### Extracted text

__________________________________________________

Hype Starts Here's Top 50 Albums of 2012 (10-1)



10. Vicious Lies and Dangerous Rumors---Big Boi
        Just how under-appreciated was Big Boi's late-2012 offering? The legendary MC's sophomore solo outing debuted at #34 on the Billboard Top 200, below such feared adversaries as One Direction, a year-old Michael Buble Christmas album, and the soundtrack to The Hobbit (Sir Lucious Leftfoot's previous low was debuting at #3). Some fans still don't know it even exists, and while I fully understand why it was never destined for true mainstream or critical success, it's that emphasis on eccentricity that keeps me coming back. The album is hugely influenced by indie rock, owing this tint to simple production change-ups, as well as the presence of Phantogram, Wavves, and Little Dragon. Still, this is Daddy Fat Sax's dominion, lording over these hipster jams with the same control and confidence as the grittier, heavier cuts. VLaDR is the work of a modern master whose prime seems to be unending, and just because everyone else missed out on its purple funk swagger doesn't mean that you should, too. Big Boi is an American treasure: show some respect!

__________________________________________________

### Data shown
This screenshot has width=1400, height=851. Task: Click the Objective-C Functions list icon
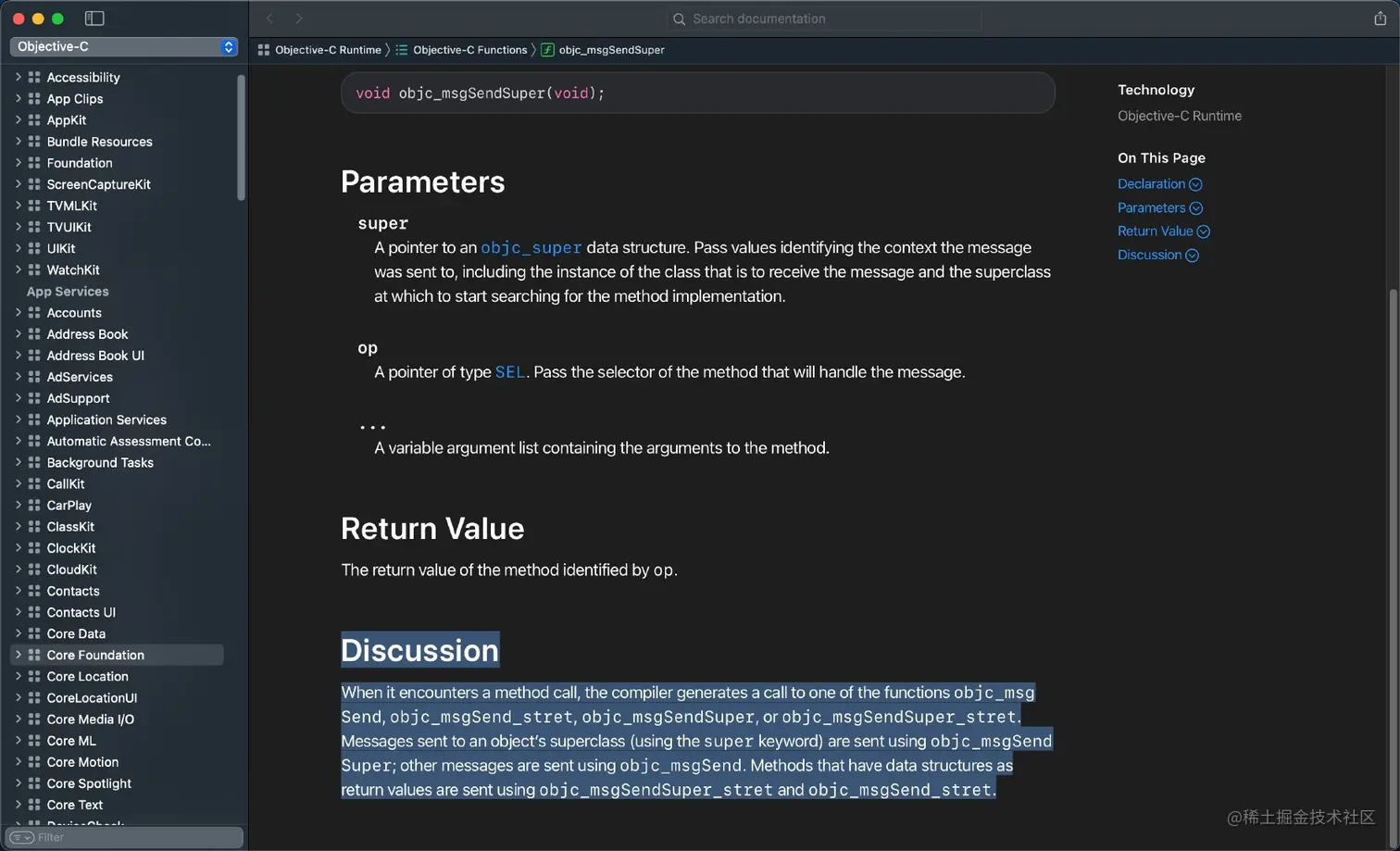pyautogui.click(x=402, y=50)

__________________________________________________

### Stated exercise 1
List the acts that the albums-of-2012 review names as appearing on Big Boi's album.
### Stated exercise 2
Answer these from the albums-of-2012 review:
(a) At what position on the Billboard Top 200 did Vicious Lies and Dangerous Rumors debut?
(b) What was Sir Lucious Leftfoot's previous low as a debut position?
(c) Which genre does the review say heavily influences the album?
### Stated exercise 3
Carry on the Top 50 Albums of 2012 countdown from where it stops.
The listing plays no part in what comes next.

### Output 1
Phantogram, Wavves, Little Dragon

### Output 2
(a) #34
(b) #3
(c) Indie rock

### Output 3
9. There's No Leaving Now---The Tallest Man on Earth
        Change need not be drastic, nor earth-shattering in nature. Like the seasons of the wilderness in which his songs seem eternally set, Kristian Matsson's writing and recording techniques change in small, almost invisible ways from one release to the next. 2012 will go down as the year Tallest Man discovered multi-tracking, stacking instruments and textures on top of each other in ways he's strayed away from in the past. That's not to say that anyone who's loved the guy up until now won't feel right at home; his voice is too singular, those guitar strums too distinctive in their alternating intricacy and excitability. Matsson's here to stay, people, a woodland troubadour with his finger firmly on the pulse of yesteryear's simpler wonderments.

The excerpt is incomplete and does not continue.